-- Opening Marker --
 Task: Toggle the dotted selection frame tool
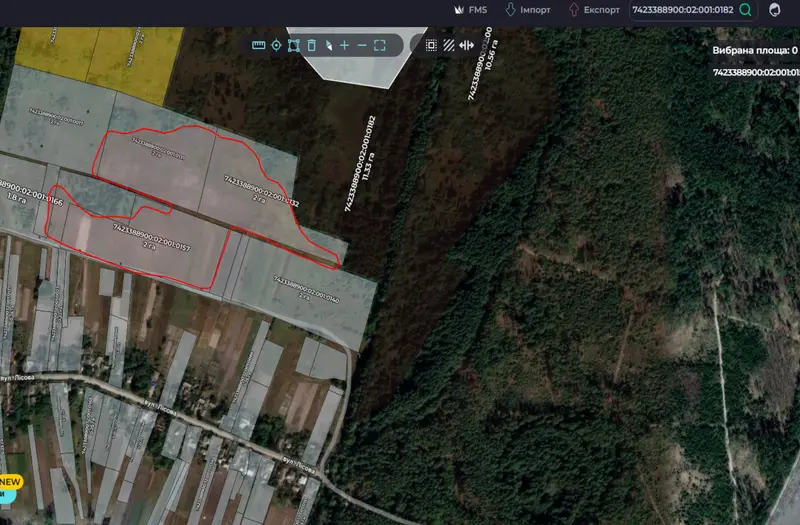[x=431, y=45]
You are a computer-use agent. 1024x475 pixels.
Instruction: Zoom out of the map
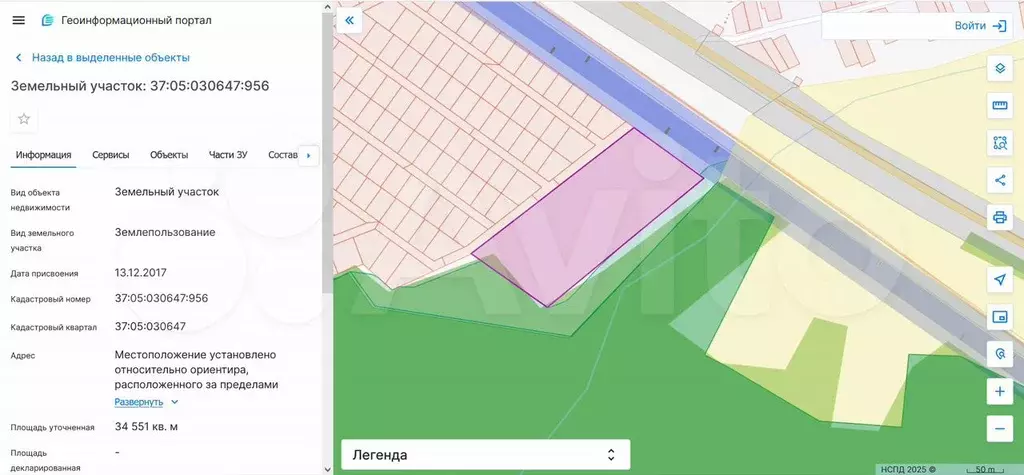(998, 428)
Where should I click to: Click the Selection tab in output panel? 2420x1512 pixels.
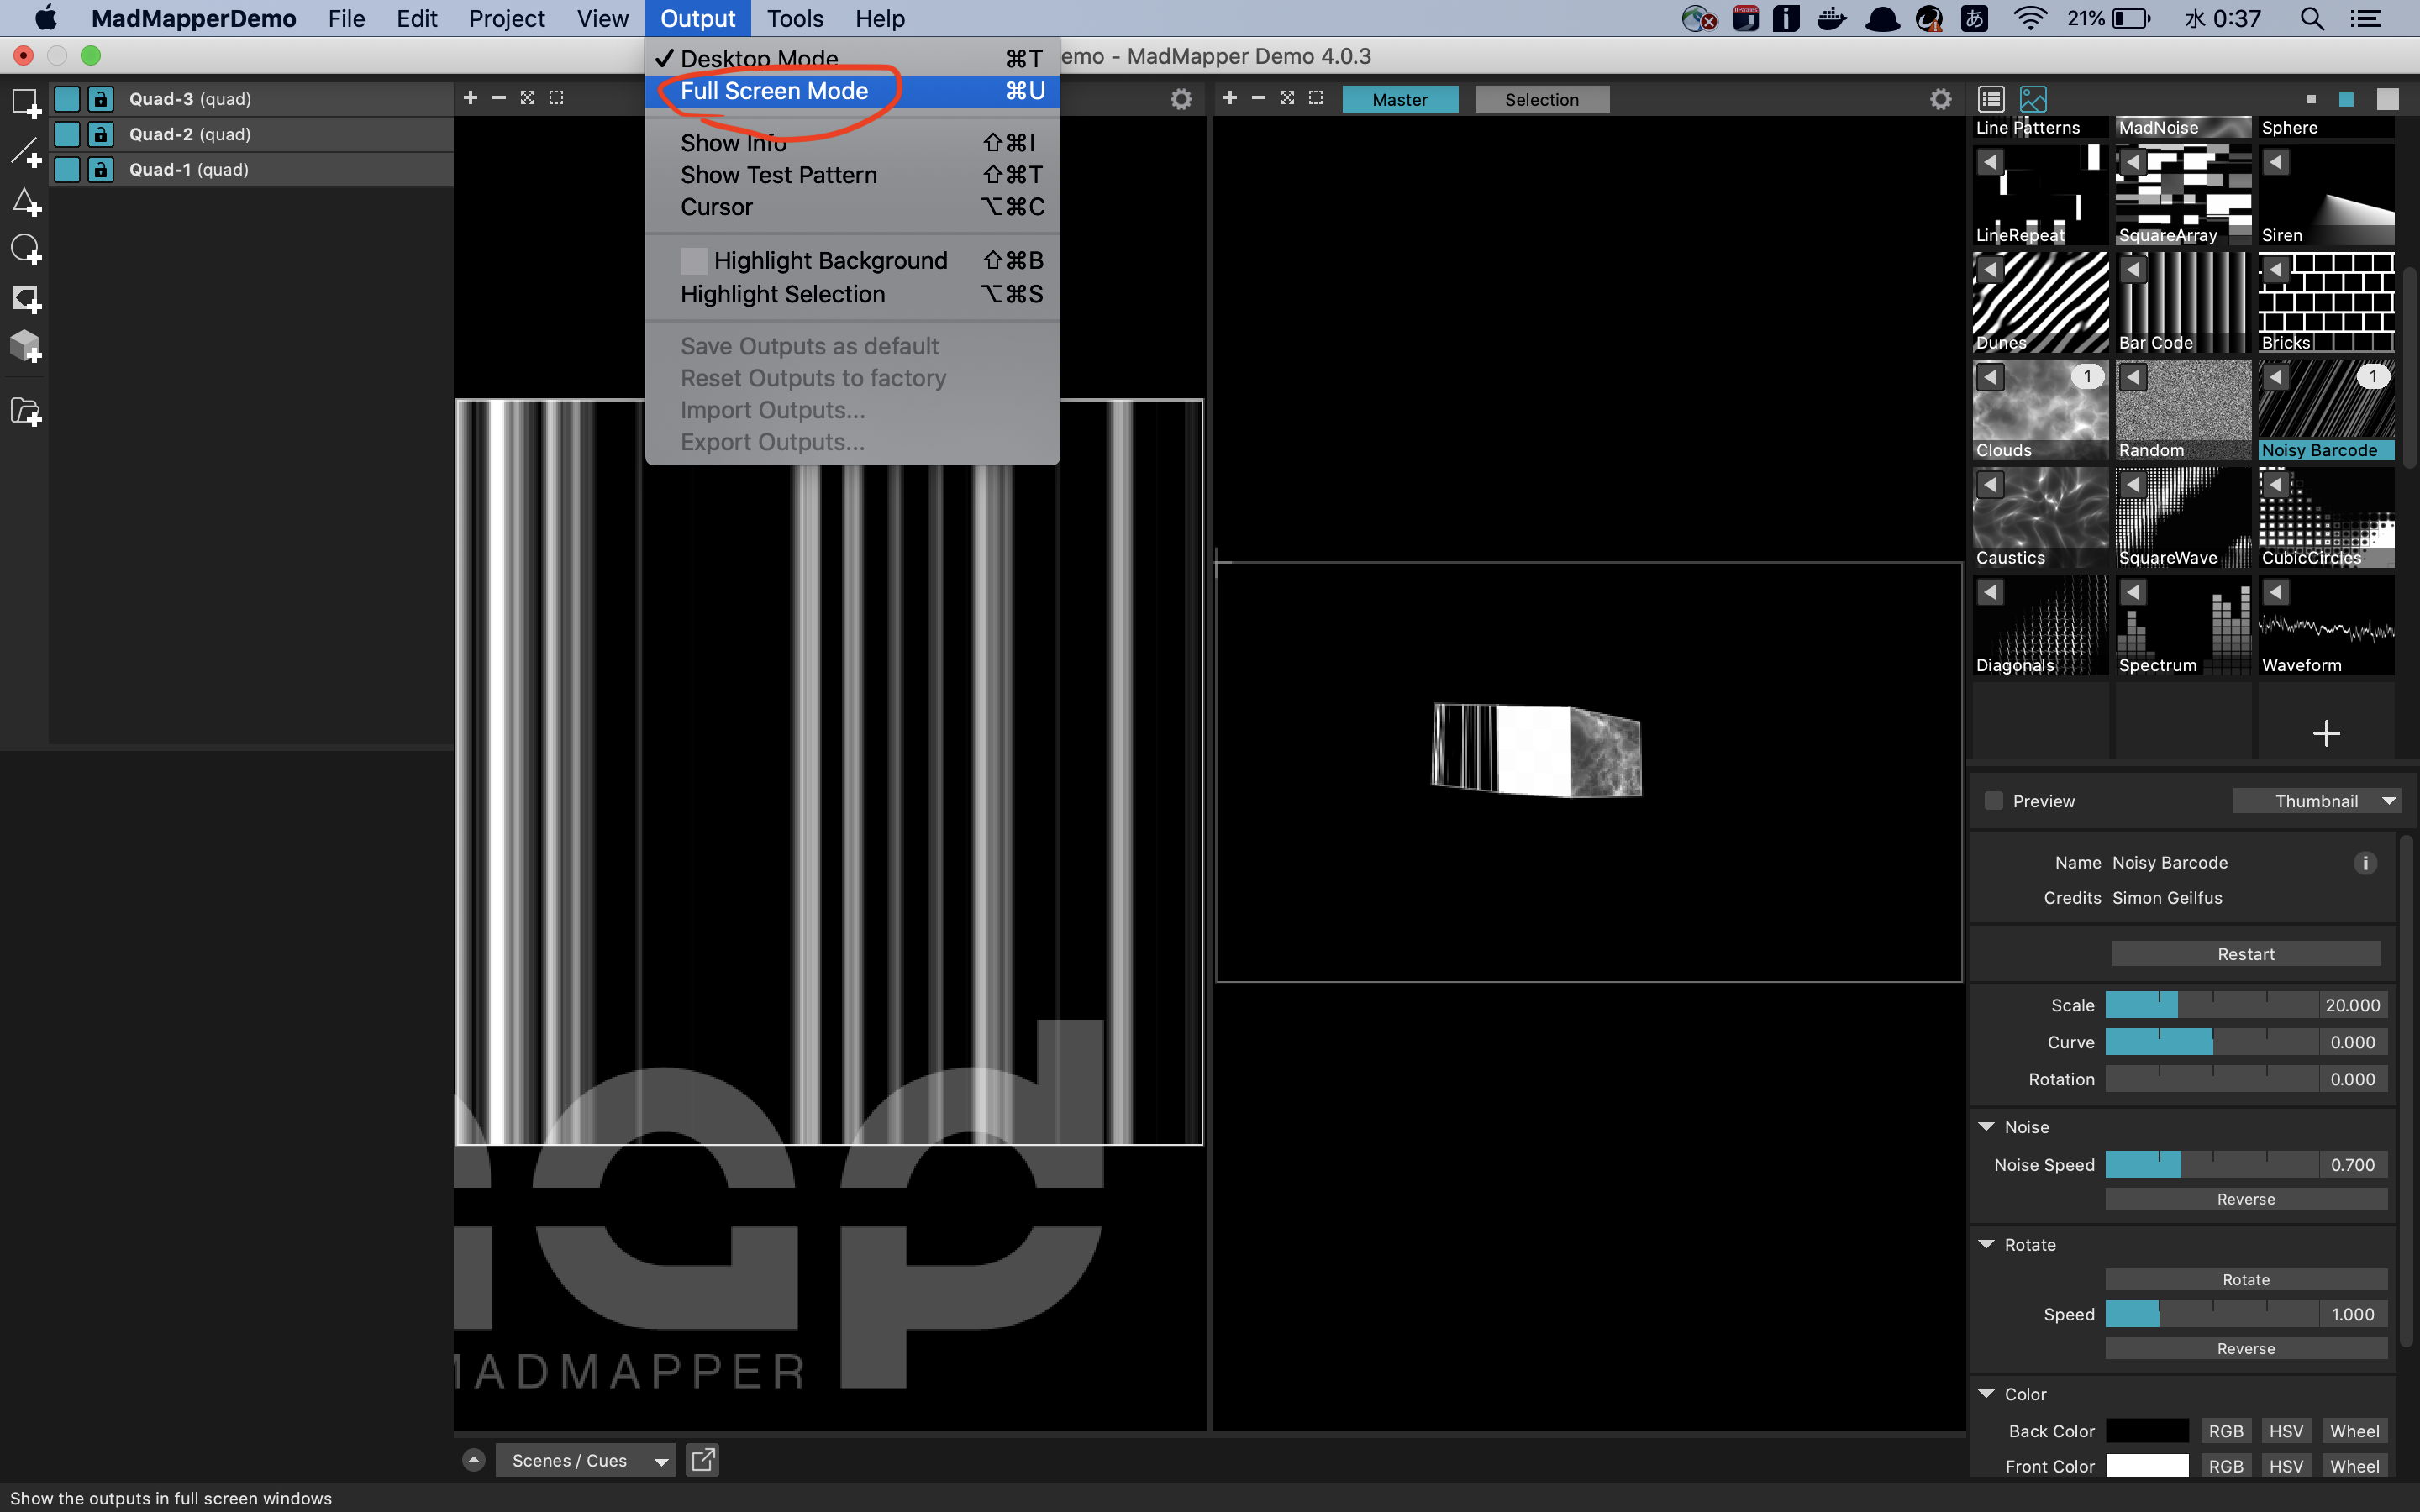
-- Closing Marker --
:: Instructions to follow ::
Would you show each line of the material above that contains the string "pixels"?

:: Task result ::
You are a computer-use agent. 1024x475 pixels.
Where should I click to: Click the Selection tab in output panel? 2420x1512 pixels.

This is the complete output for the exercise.